O que se alega é que da maneira atual, em muitos desses benefícios o poder público perde a governança, o que entendemos também não exige nova Lei.

Afinal na medida em que uma Lei concede benefício, a norma introduziu uma condição para sua concessão, e se o contribuinte se utiliza dessa norma de forma indevida impactando no valor do tributo a pagar, a diferença desse tributo pode ser notificada com as devidas obrigações acessórias decorrentes dessa diferença, resultando em tributo, multa e juros, e convenhamos, para isso não precisa de nova Lei, que quase sempre cria mais confusão.

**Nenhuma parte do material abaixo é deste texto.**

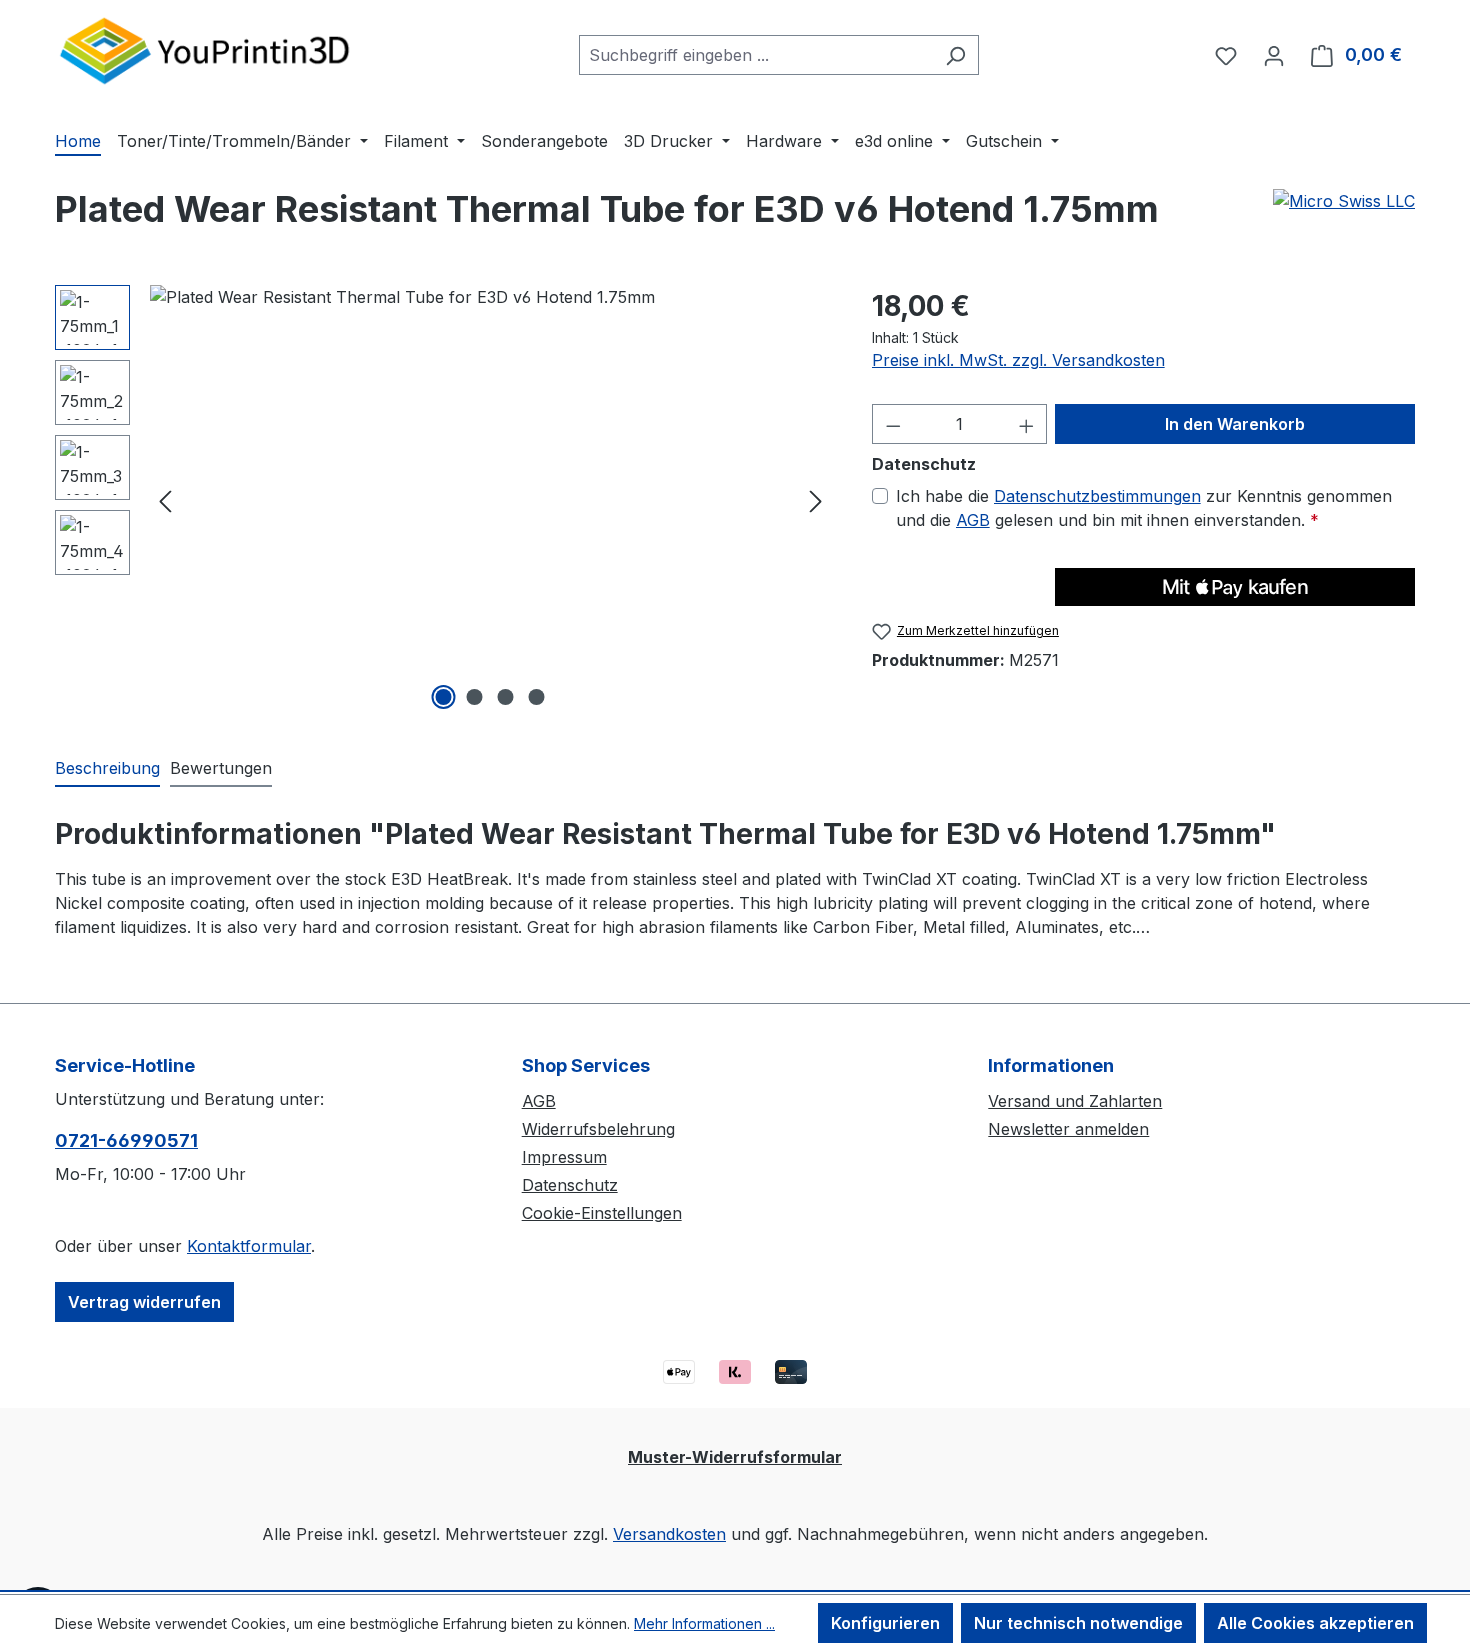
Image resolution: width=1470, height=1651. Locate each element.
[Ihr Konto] (1274, 55)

Ainda que no entender da Receita, esse formulário seja de “fácil preenchimento”, sem necessidade de envio de documentação, ele acaba sendo mais uma obrigação, o que não retira o contribuinte do dever de e estar em dia com as obrigações criadas no momento da concessão do benefício.

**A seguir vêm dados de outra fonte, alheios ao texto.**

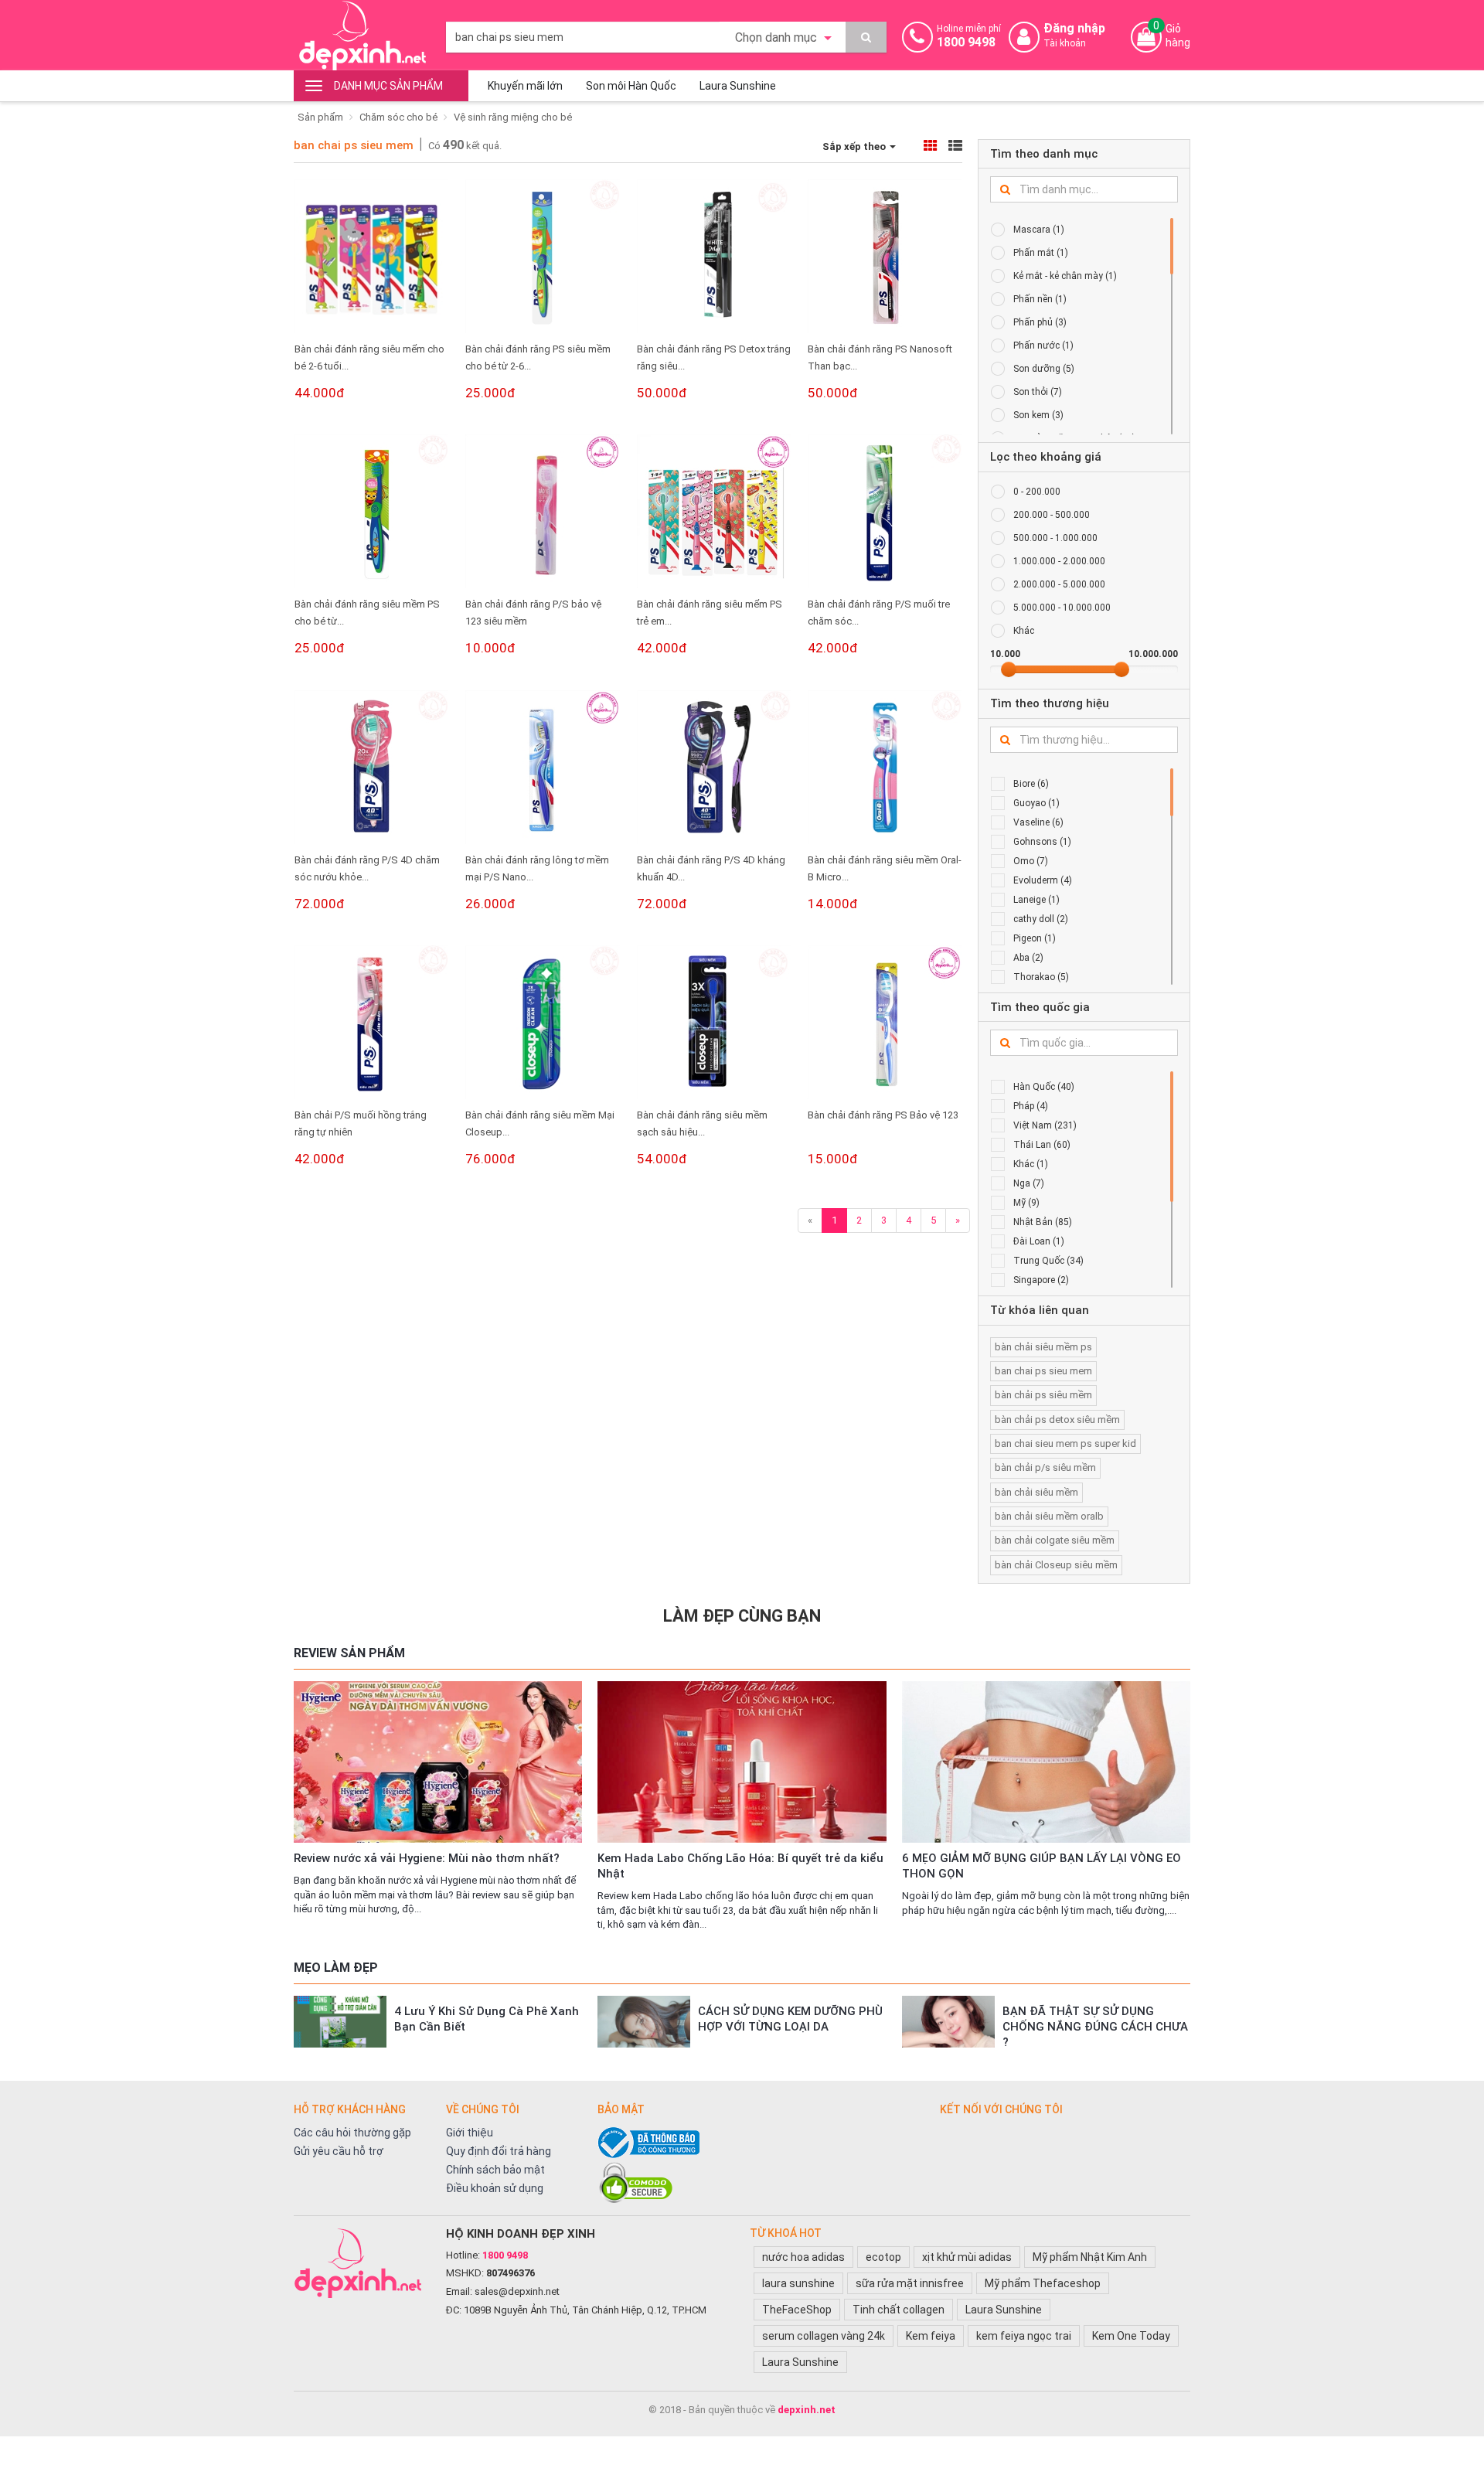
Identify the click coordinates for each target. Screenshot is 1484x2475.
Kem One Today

Porém a ideia é justamente através dessa nova obrigação provocar a Receita a se manifestar se ele tem ou não direito a fruição do benefício, o que vai criar uma nova situação, ou seja qual seria a natureza dessa obrigação, seria ela declaração e consulta fiscal? E como seriam os casos pretéritos? Seria fixado um prazo para regularização? Para o caso de contribuintes que utilizaram desses benefícios por anos eles seriam lançados preteritamente com ou sem multa e ou juros?

Vejamos um exemplo prático: Se uma empresa foi condenada pela Lei de Improbidade, ela não poderá fazer uso desses benefícios, e desde quando isso ocorreria, da decisão final, ou do início do processo? Ou do início dos fatos que implicaram na sua declaração de improbidade? O mesmo vale para outros impedimentos, como à Lei Anticorrupção ou a legislações ambientais. Se estiver usufruindo do benefício indevidamente, o contribuinte estará sujeito a punições, além da exclusão do regime diferenciado, mas isso já ocorre hoje sem a necessidade de uma declaração.

Claro que um melhor entendimento da renúncia, implica em uma análise de dados que resulte por sua vez em enxergar melhor o tamanho da renúncia, quem está sendo beneficiado por esses incentivos, os seus valores e se os objetivos da política pública de renúncia e extrafiscalidade estão sendo atingidos.

A declaração, enquanto nova obrigação, mais parece um freio de arrumação nas “micro renúncias” onde se perdeu o total controle, resultado desse nosso cipoal tributário.

Outro propósito na criação dessa declaração, seria auxiliar o governo na tarefa de reduzir esses benefícios, como previsto na Magna Carta, isto que desde 2021, o Congresso aprovou uma emenda que estabelece que, até 2029, o custo dessas medidas terá de ficar limitado a 2% do PIB, sendo que atualmente, a estimativa é de que correspondam a 4,5% do PIB.

Em outras palavras, não será apenas o pente fino, mas o fim de muitos desses benefícios, que terminariam como uma das resultantes da reforma tributária.

A ideia, seria incluir a análise dos benefícios fiscais de forma progressiva, o que eu também não entendo o sentido, visto que as obrigações já existem.

Porém já se adianta que provavelmente os incentivos ligados ao Imposto de Renda da Pessoa Física, a título de exemplo, não entrariam no curto prazo, já que serão alvo de uma proposta de reforma que deve ser enviada pelo governo ao Congresso até o fim de março.

O projeto inova, pois além da revisão dos benefícios fiscais, ele pretende estabelecer novas diretrizes aos programas de conformidade, para premiar os bons pagadores de impostos. Entre as recompensas previstas a esses contribuintes, estão a redução progressiva no pagamento da Contribuição Social sobre o Lucro Líquido (CSLL), de até 3%, e a possibilidade de autorregulação em um prazo de 60 dias. Há também vedação de arrolamento de bens e preferência em licitações.

O projeto tem muitos aspectos para serem discutidos, o que será assunto para novos artigos, mas reforço que independentemente do projeto, o contribuinte precisa passar um pente fino na fruição dos seus benefícios, para não ser surpreendido por uma autuação fiscal.

O compliance só funciona quando incorporado a cultura da empresa, sem a necessidade de ser estimulado por um novo risco.